Greece today again ruled out any restructuring of its soaring debt as EU, IMF and European Central Bank experts picked through a new three-year austerity budget coming this month.
The Greek government, which has received mixed results from unpopular economic policies agreed with its international creditors, is now pledging to cut its runaway deficit by some nine percentage points by 2015.
'Under no condition are we going to restructure the debt,' government spokesman George Petalotis said. 'We completely rule out this option because we know how damaging it could be,' he added.
Athens has consistently opposed the move for fear of destroying the country's fragile credibility with markets and to avoid placing major strain on the nation's banks, which are exposed to part of the state debt that has exploded to over €300 billion.
But the ruling party is now facing such calls from within its ranks from some arguing that current economic policy leads nowhere.
Many analysts believe that despite the government's persistent denials, Greece will be forced to renegotiate its debt with creditors before long. Athens has stopped issuing three or six month treasury bills, the limit of its exposure following its escape from insolvency last year when it was bailed out by the EU and International Monetary Fund.
The IMF has said it supports the government's decision against restructuring and the European Union again ruled out the prospect on Wednesday.
The tough new Greek austerity budget expected this month aims to bring the public deficit down to just 1% of Gross Domestic Product by 2015. The EU deficit ceiling is 3%.

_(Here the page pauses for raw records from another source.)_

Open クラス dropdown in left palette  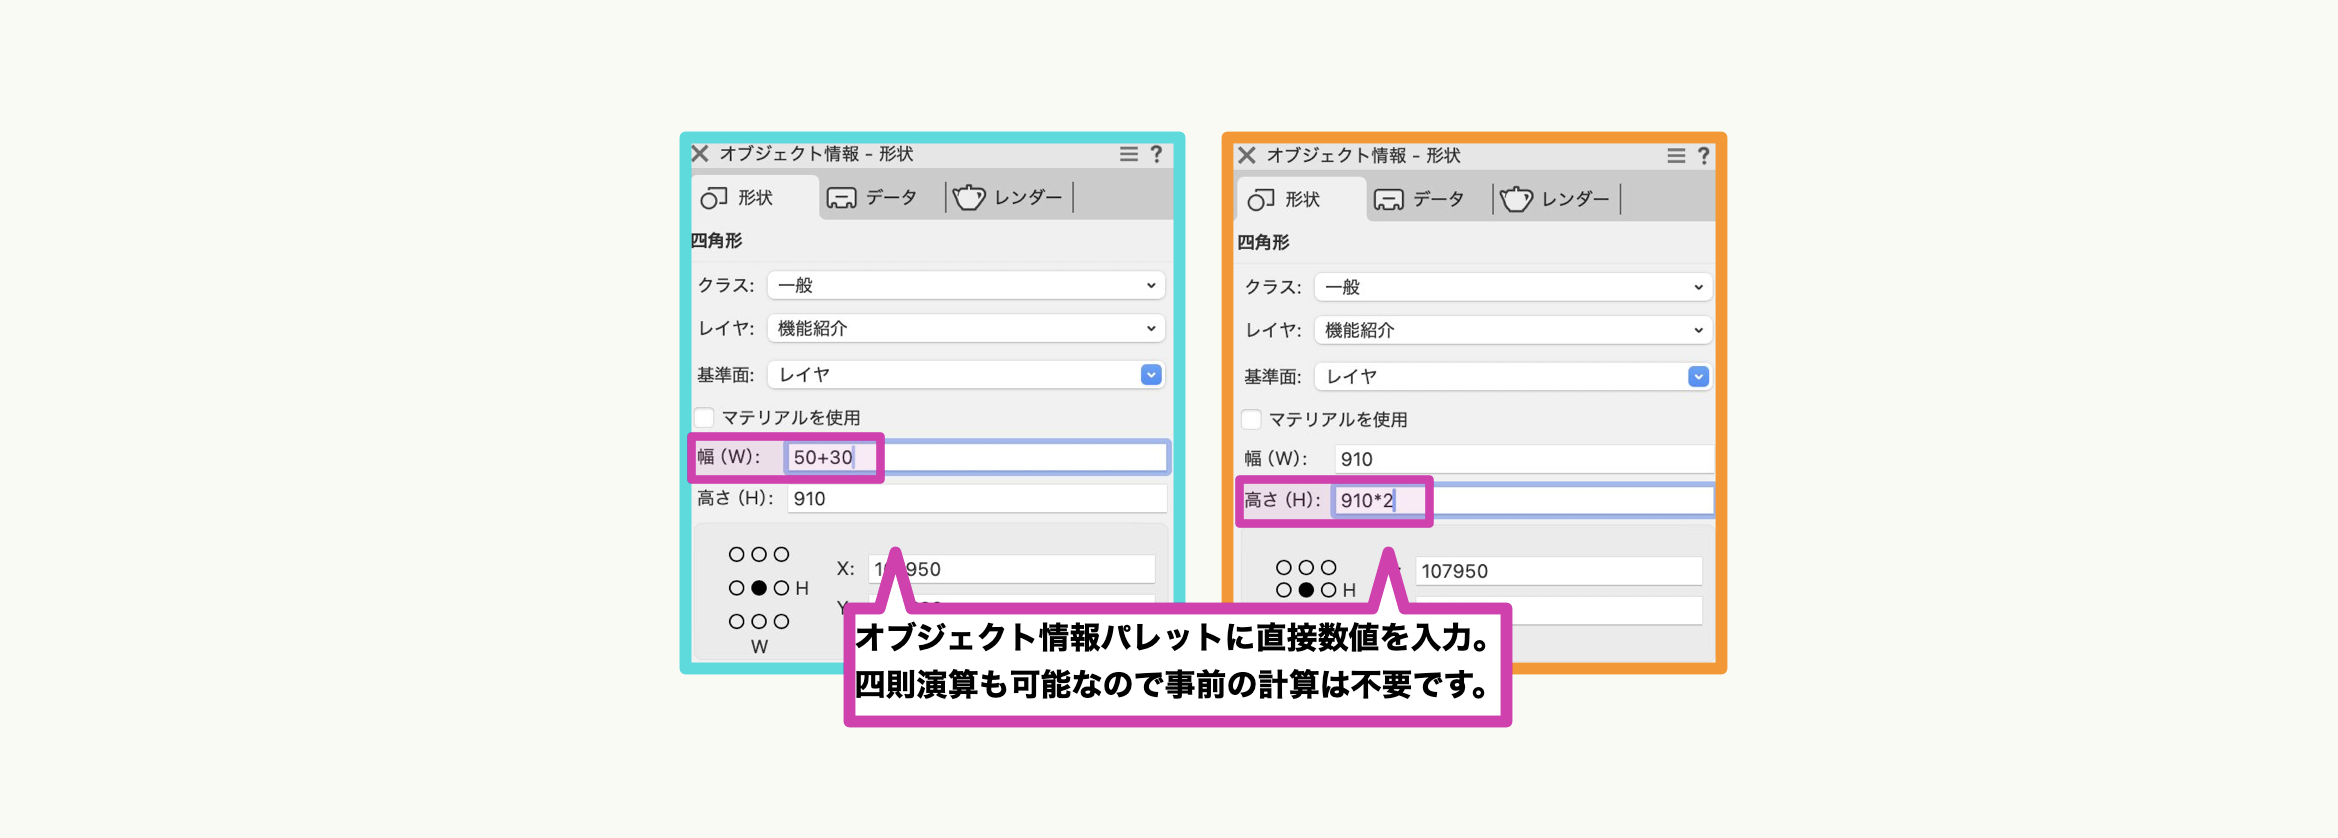tap(965, 286)
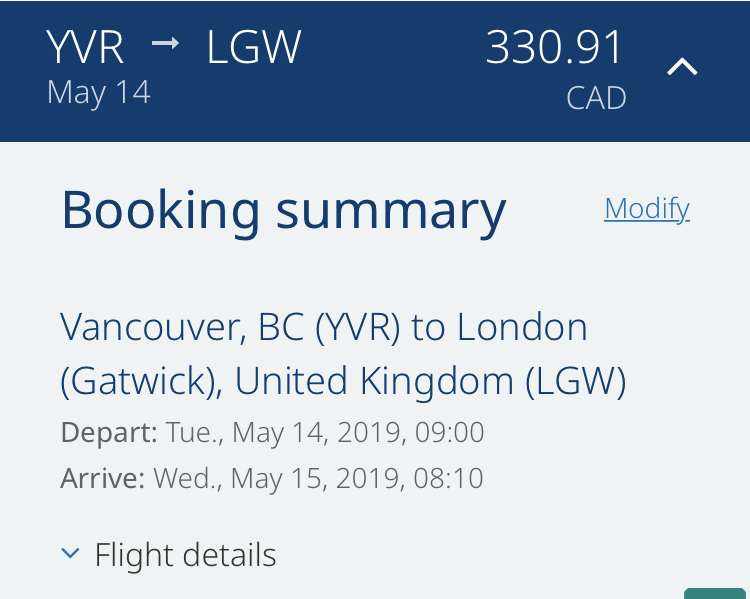Click the Depart date and time line
The image size is (750, 599).
click(x=273, y=433)
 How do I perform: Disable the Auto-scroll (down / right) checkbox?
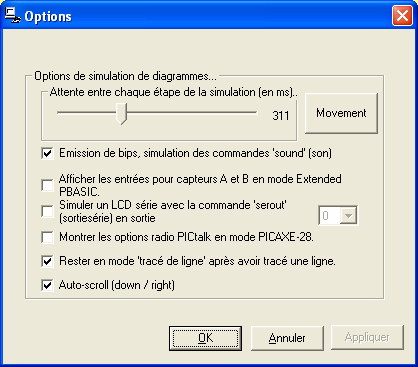point(47,285)
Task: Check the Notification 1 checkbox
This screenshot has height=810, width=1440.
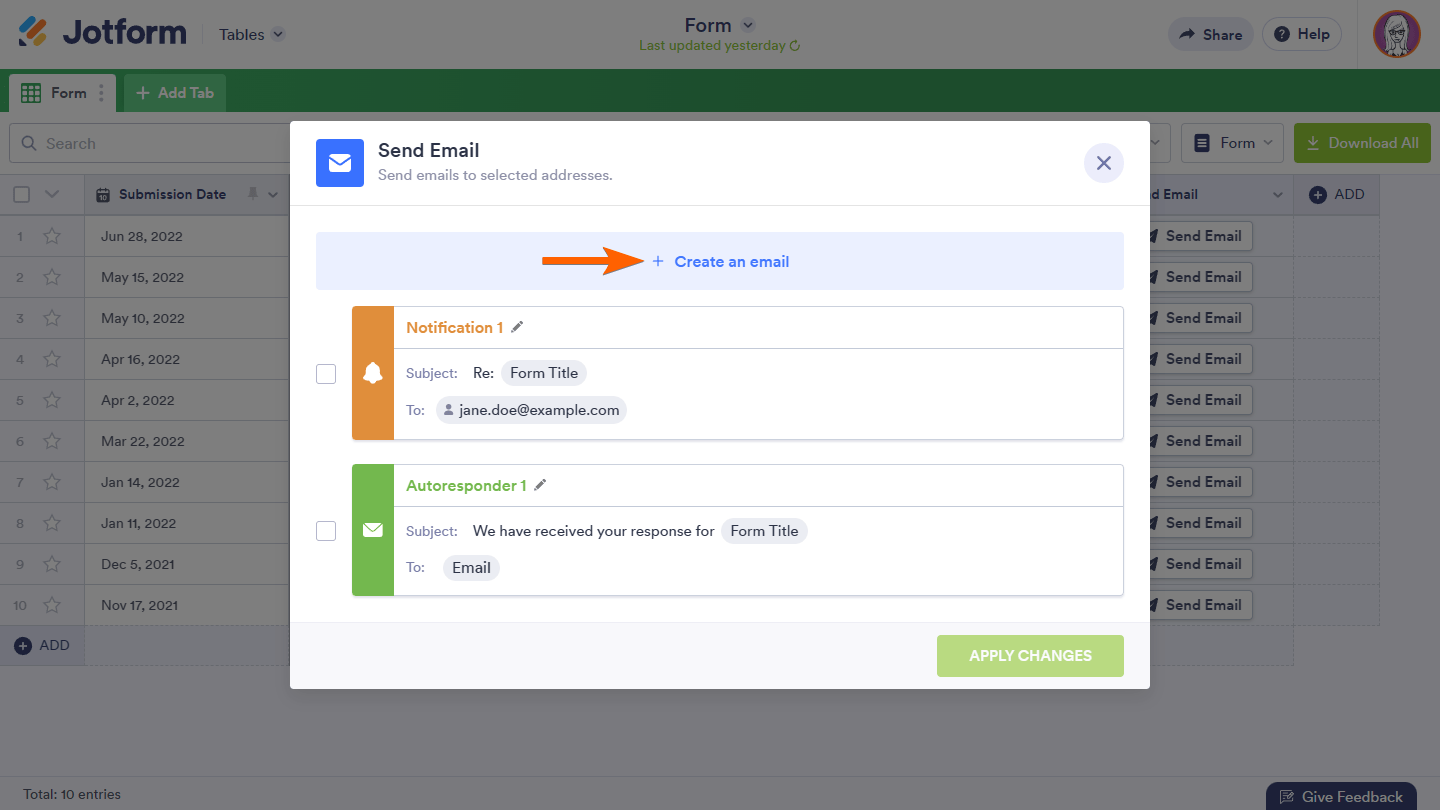Action: (x=326, y=374)
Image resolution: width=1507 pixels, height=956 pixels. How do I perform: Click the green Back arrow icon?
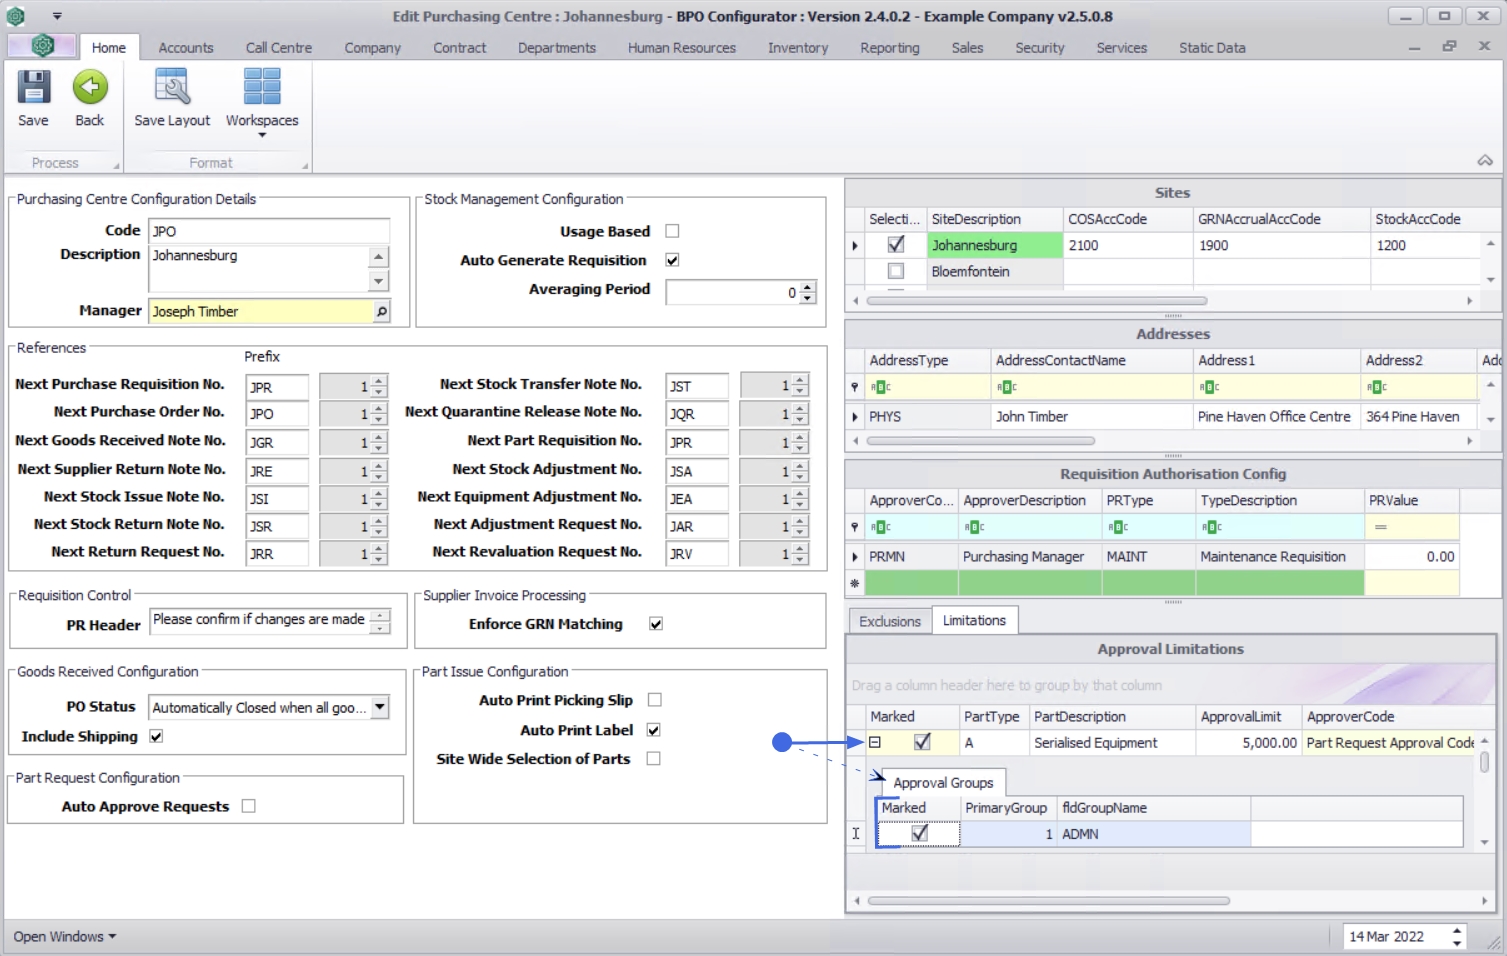pos(90,88)
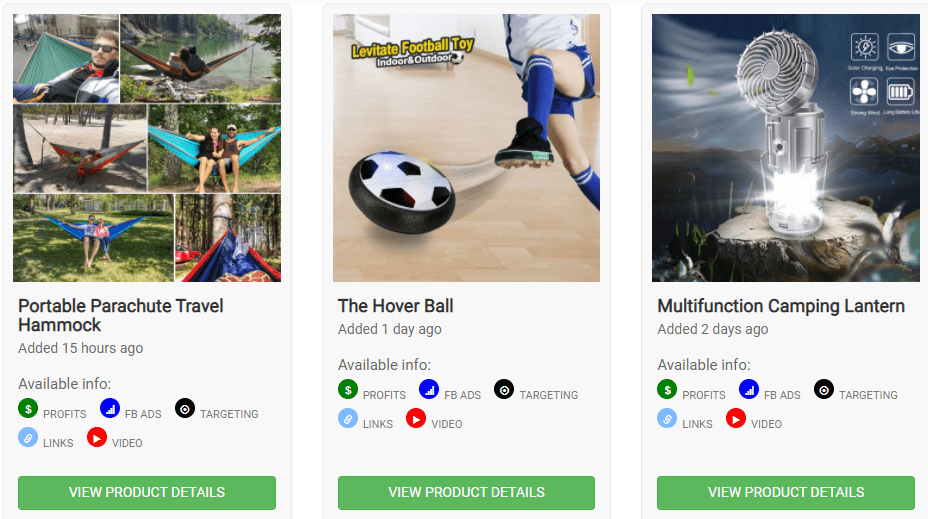Open the hammock photo collage thumbnail
The width and height of the screenshot is (928, 519).
pyautogui.click(x=147, y=148)
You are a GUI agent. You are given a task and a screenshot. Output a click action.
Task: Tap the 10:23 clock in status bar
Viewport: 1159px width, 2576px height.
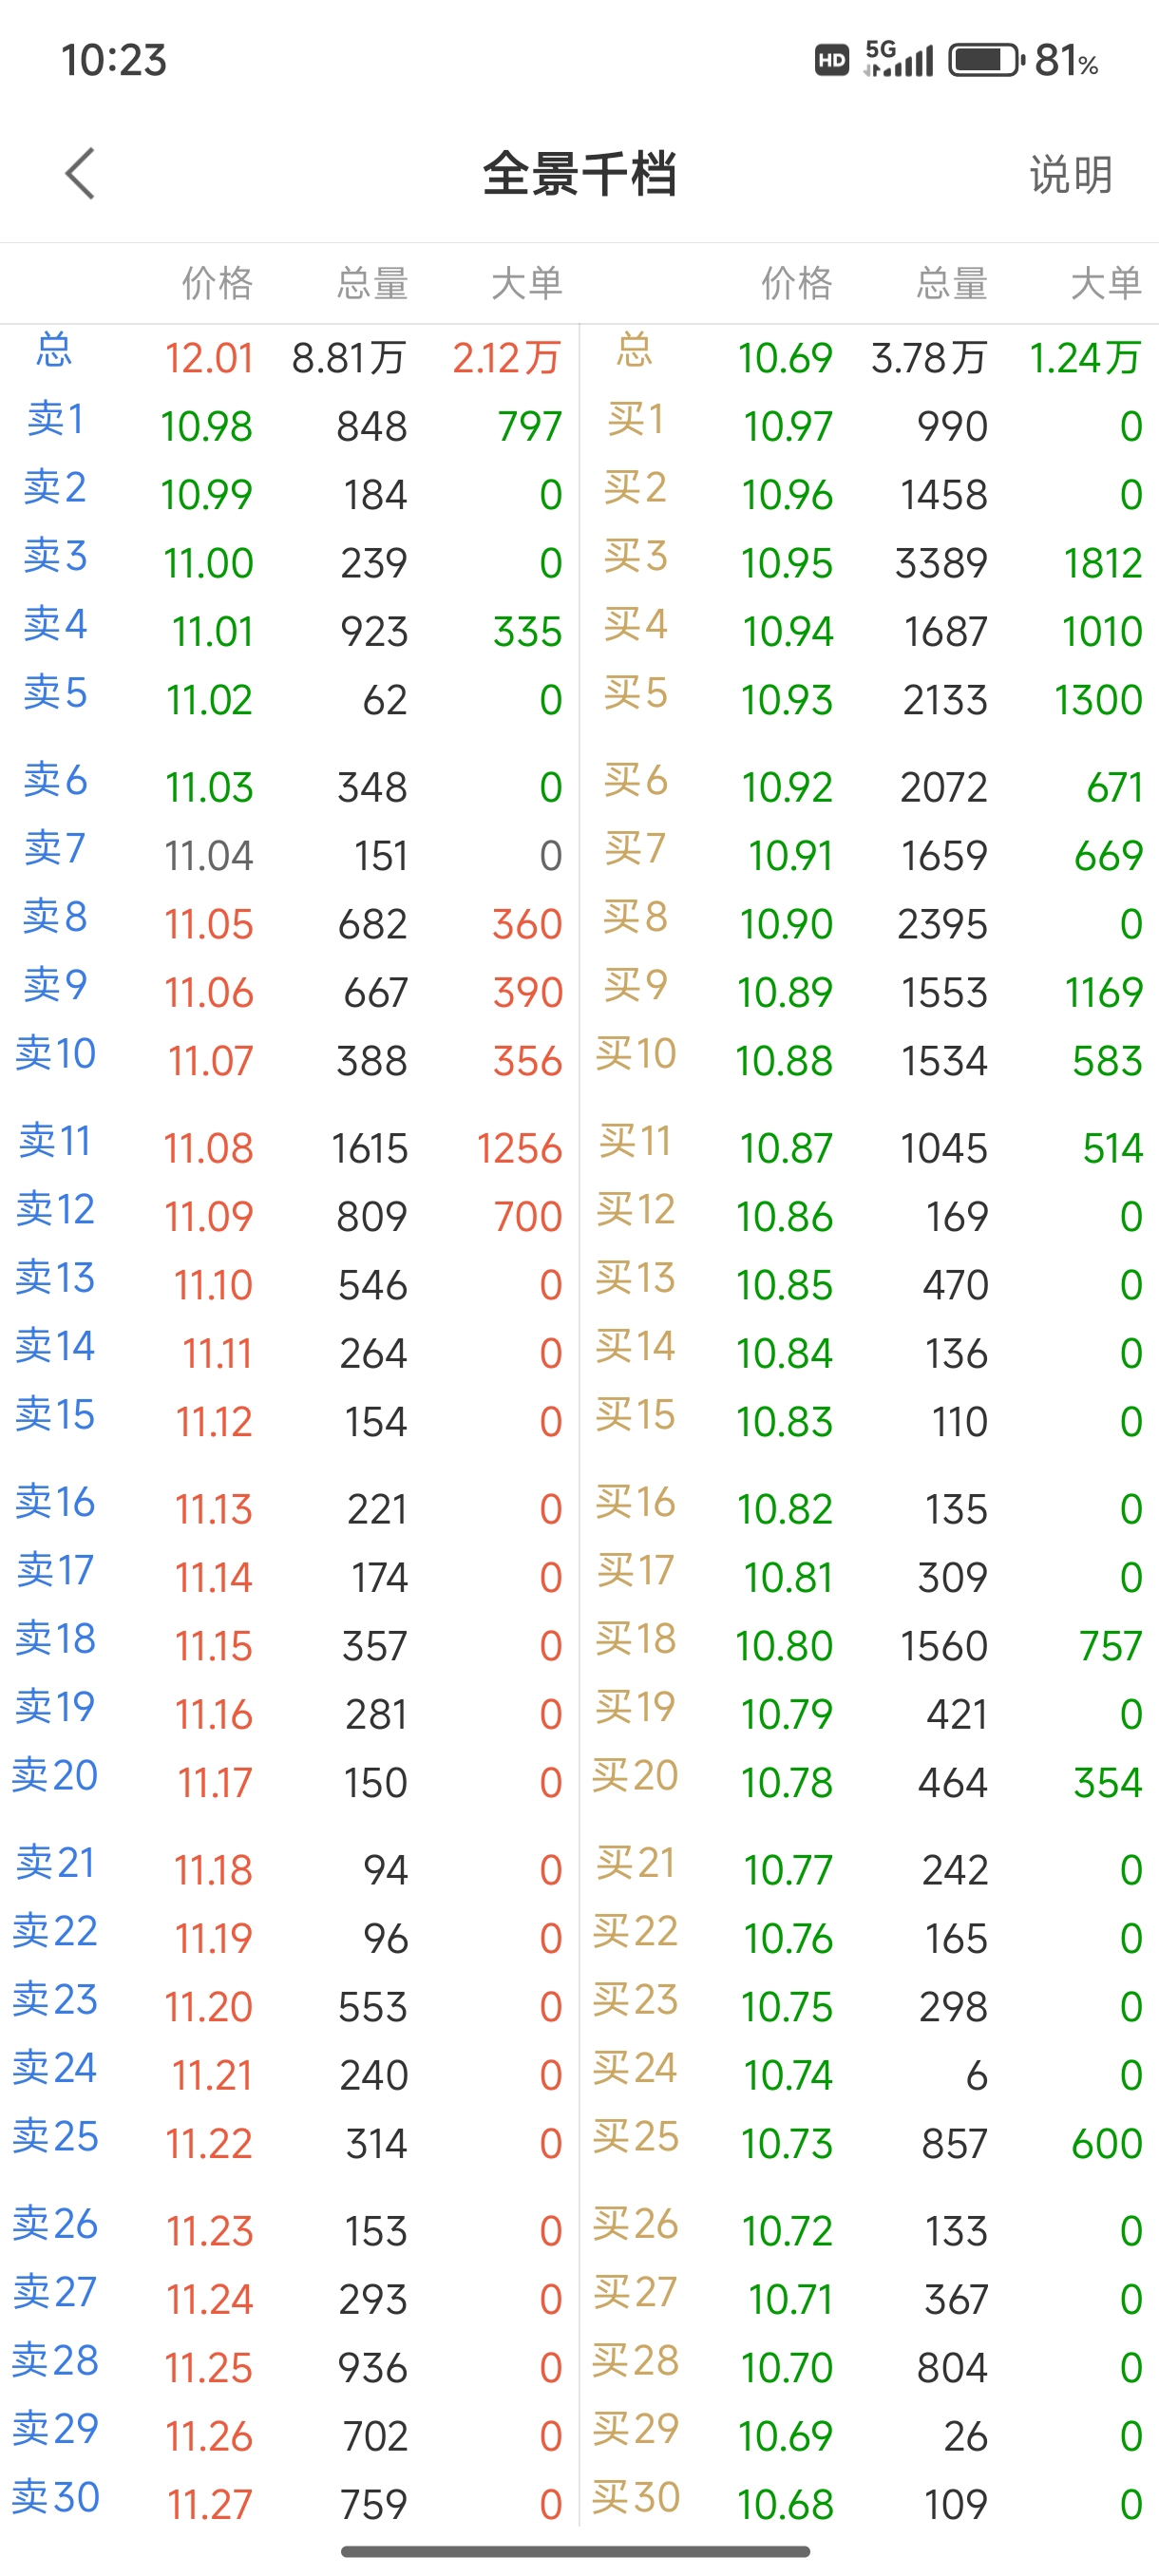click(x=114, y=61)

Greece is under pressure to overhaul its economy with sweeping cuts in its chronically inefficient public sector but a draconian austerity drive enforced for the past year has so far fallen short of the expected results.
Painful cuts to wages and pensions, and a spending clampdown on state entreprises in 2010 succeeded in bringing down the budget deficit by more than five percentage points, substantial by any standards.
But the finance ministry has admitted that because of a deeper-than-expected recession, the 2010 deficit will still be higher than the official estimate of 9.4% of GDP. EU data agency Eurostat will release the final figure on April 26 but Greek media are already bracing for a deficit of more than 10%.
The slippage is expected to bring a new round of austerity measures that have already drawn criticism from government lawmakers in parliament while the cuts so far imposed have caused sometimes violent protests on the streets.